• _TASK SET_
1. Answer these questions using the Two Birds Books passage:
(a) In what month and year was Two Birds Books established?
(b) Who installed the store's oak shelves?
(c) Where does the Pleasure Point Murder Club often gather?
2. Decide whether each statement agrees with the Two Birds Books passage. Answer yes or no, and quote the words that settle it.
(a) The store sells only new books.
(b) Butler and Silva have been married since 2014.
(c) Used books are shelved apart from new ones.
3. List every cause the Two Birds Books passage gives for the closures of Santa Cruz independent bookstores.

• _PASSAGE TO READ_
━━━━━━
In Santa Cruz, Calif.’s touristy Pleasure Point, a couple of blocks from a popular surfing beach, Denise Silva and Gary Butler established Two Birds Books in December 2020. For now, they’re the sole proprietors and staffers of the 900-square-foot space, selling a 50/50 combination of new and used titles.
Like so many bibliophiles, Butler calls opening a bookstore “a mini dream of mine, always percolating” during his careers as an administrator for residential/outpatient mental health services and as an animal shelter manager. He saw bookselling as a retirement project (he and Silva have been married since 2014) and lamented the closures of Santa Cruz indies including Capitola Book Café and used-book emporium Logos, shuttered due to online competitors, “astronomical cost of living,” commercial rent, and owner retirement.
Silva, a freelance editor and Brit lit PhD who teaches writing at UC–Santa Cruz, feared they had no time to waste. When the Pleasure Point storefront came available in October 2020—with affordable rent, due to pandemic pressure on bricks-and-mortar businesses—they signed the lease and opened less than two months later. “We did it now because, if it’s the retirement plan, who knows if bookstores will be around?” Silva says.
“It was such a whirlwind,” Butler adds. “There were so many details: How does the credit card system work? What inventory system should we use? Where do books come from? I bought a bunch of books on Bookshop.org and read them all.” A local graphic design outfit, Blue Heron Design Group, supplied the double-crow logo. Ali Elfaki, owner of Old Capitol Books in Monterey, Calif., and a good carpenter to boot, installed oak shelves left over from Old Capitol’s recent move.
Butler and Silva get most of their new inventory through Ingram and accept used book trade-ins for store credit. “Because we’re such a small space, we set a high bar for the quality of used books,” Butler says. They shelve secondhand titles among the new.
“Since cost is such an issue here in Santa Cruz,” Silva explains, “the price point of a used book can be helpful for folks who are on a tighter budget.”
Two Birds takes seriously its role as a community hub, Silva says. “The pandemic has been so prohibitive, and it’s thrilling how we went from being lonely and isolated to having a store where two neighbors can bump into each other.” The shop’s nature-centered Bonfire Book Club meets outdoors during warmer months, and its mystery/thriller-focused Pleasure Point Murder Club often gathers in a local brewery. Two Birds also supports the Santa Cruz Volunteer Center, summer reading events at local libraries, and senior dog rescue.
━━━━━━
• _DATA LISTING_
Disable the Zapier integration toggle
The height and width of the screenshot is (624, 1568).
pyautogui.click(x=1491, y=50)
━━━━━━
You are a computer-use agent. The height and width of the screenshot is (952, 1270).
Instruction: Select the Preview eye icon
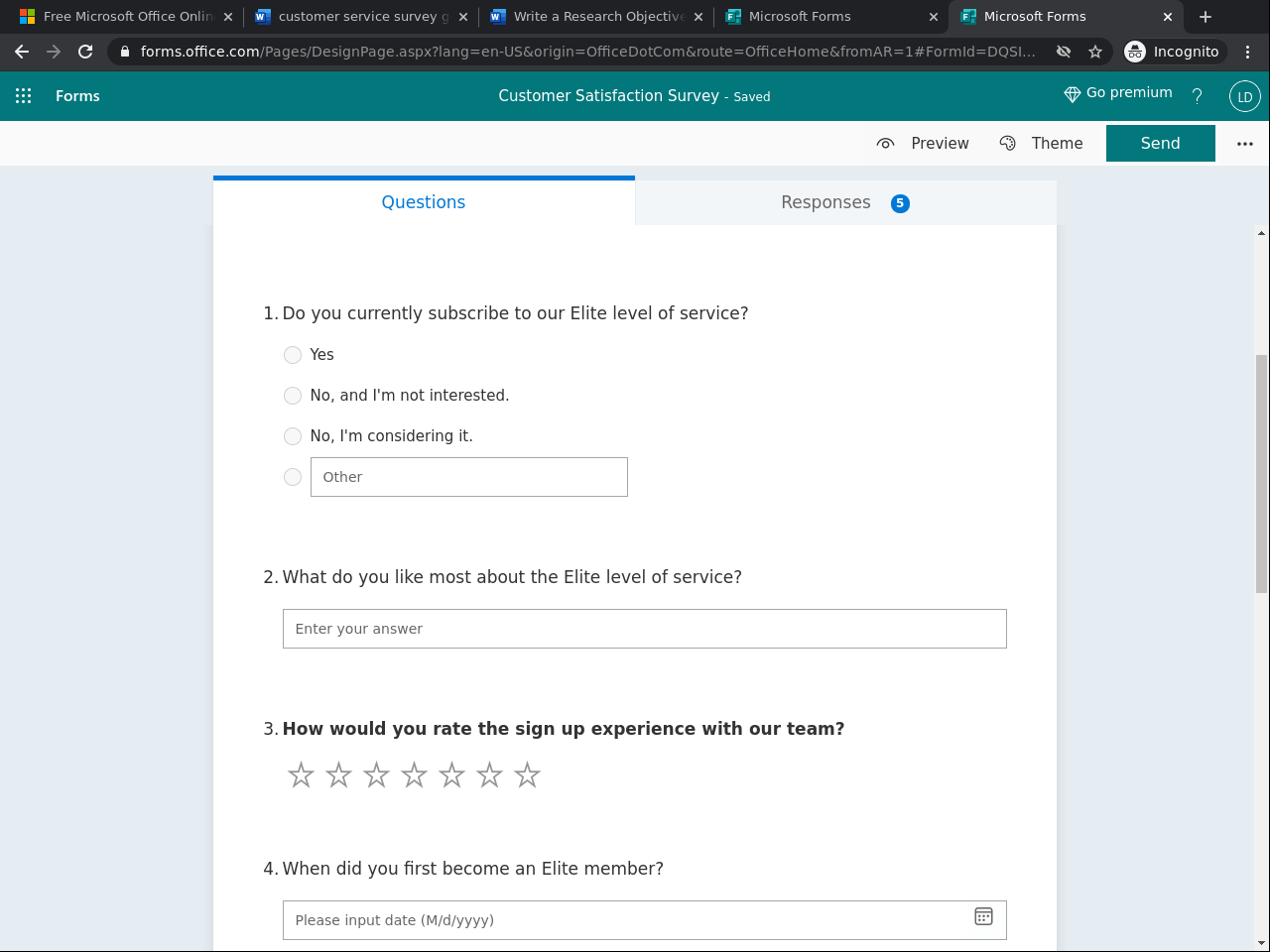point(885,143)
━━━━━━
• _WRITTEN ANSWERS_
1.
(a) December 2020
(b) Ali Elfaki, owner of Old Capitol Books in Monterey, Calif.
(c) In a local brewery

2.
(a) No: "selling a 50/50 combination of new and used titles"
(b) Yes: "he and Silva have been married since 2014"
(c) No: "They shelve secondhand titles among the new."

3.
online competitors
"astronomical cost of living"
commercial rent
owner retirement